Troisième leçon, qu’il ne faut pas oublier, et que je ne n’oublie pas comme ministre en charge des anciens combattants, est que Clemenceau est celui qui formula avec le plus de clarté la dette que notre pays a envers ceux qui risquent et donnent leur vie pour elle.
Quelles commémorations sont prévues et que représentent-elles en 2021 pour les Français ?
La journée nationale commémorative du 11 novembre est dédiée à tous les morts pour la France de tous les conflits, de la guerre de 1870 aux opérations extérieures. C’est donc aussi la fête d’une continuité de notre mémoire nationale. Les anciens tendent la mains à ceux qui, aujourd’hui, luttent contre des groupes terroristes notamment au Sahel en empêchant que, par extension, ces derniers frappent demain le continent européen.
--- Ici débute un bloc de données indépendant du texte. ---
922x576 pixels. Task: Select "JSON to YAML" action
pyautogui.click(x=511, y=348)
Ce 11 novembre est très particulier car nous avons perdu le dernier compagnon de la libération, Hubert Germain. Après avoir rendu hommage à l’homme, notamment au combattant, aux Invalides, nous rendrons au dernier compagnon de la libération qu’il était. À l’Arc de Triomphe, d’abord, puis au Mont Valérien où il sera inhumé conformément à la volonté du général de Gaulle. Mais la flamme de la résistance et de ses valeurs ne s’éteindra pas pour autant, je suis très confiante sur ce point.
Quelles sont les grandes figures de 14-18 à mettre en avant auprès de jeunes en recherche d’incarnation et d’exemples ?
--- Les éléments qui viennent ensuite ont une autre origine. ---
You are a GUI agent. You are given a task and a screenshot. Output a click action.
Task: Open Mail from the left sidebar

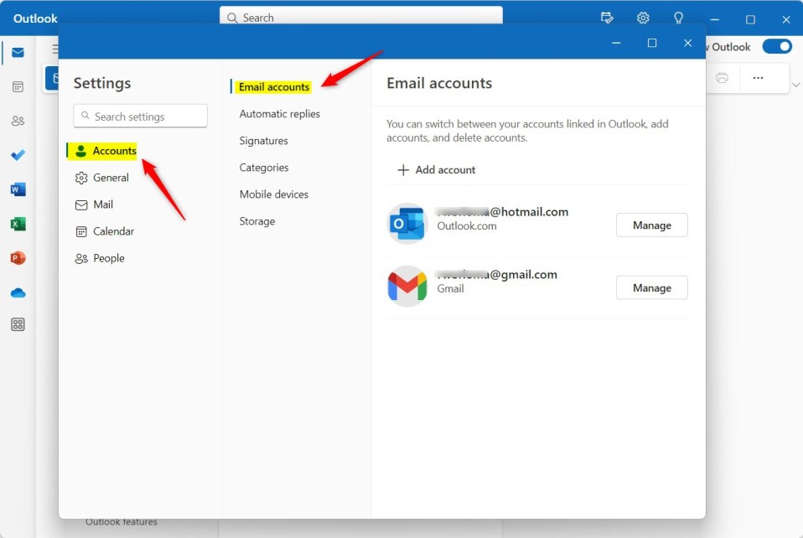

Les grands chefs qui n’ont jamais ensuite trahi ce pour quoi ils se battaient, Clemenceau le premier, bien sûr. Mais la victoire de 1918 est celle de tous les soldats français et alliés, connus ou anonymes. Nous n’avons pas de panthéons des anonymes alors que beaucoup le mériteraient.
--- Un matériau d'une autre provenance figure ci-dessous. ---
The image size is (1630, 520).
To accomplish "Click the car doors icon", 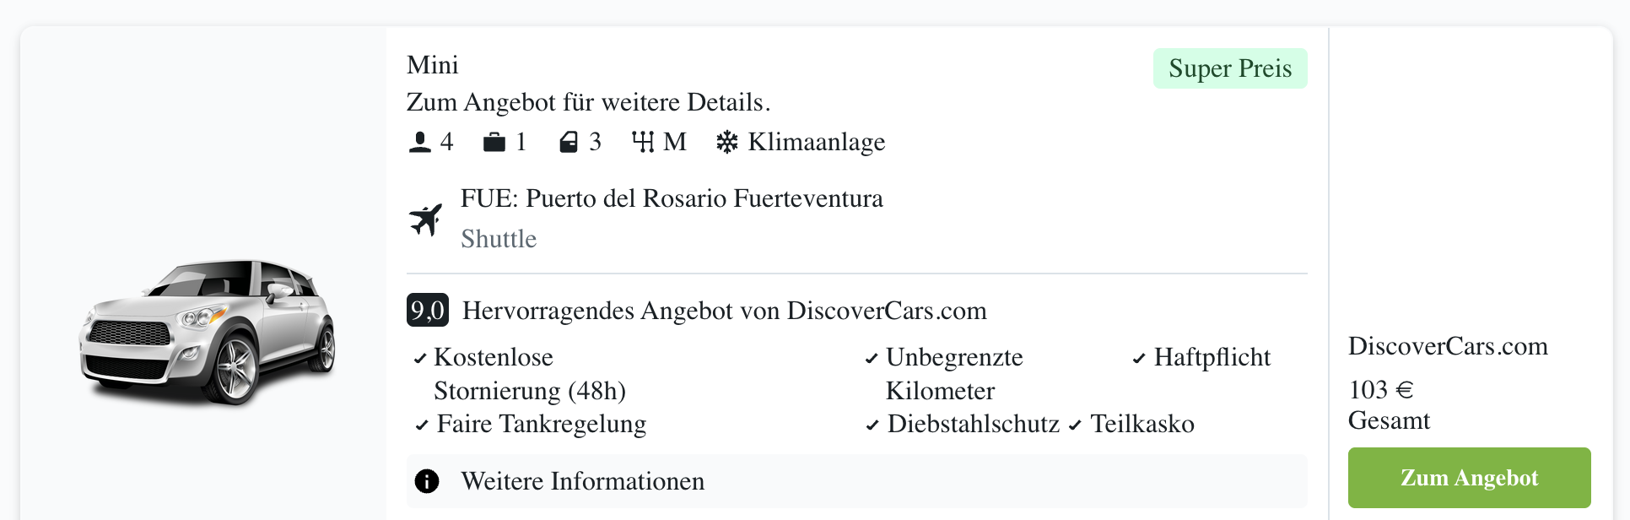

Ce que nous avons, c’est la figure du soldat inconnu. Ce soldat inconnu représente tous ces poilus qui ont tenu le coup dans le bois des Caures, dans des conditions inhumaines sous les ordres du colonel Driant durant les premiers jours de la bataille de Verdun. Il est ces soldats venus de métropole mais également d’Outre-mer pour défendre et libérer le territoire… Tous, à travers lui, méritent leur place dans nos mémoires.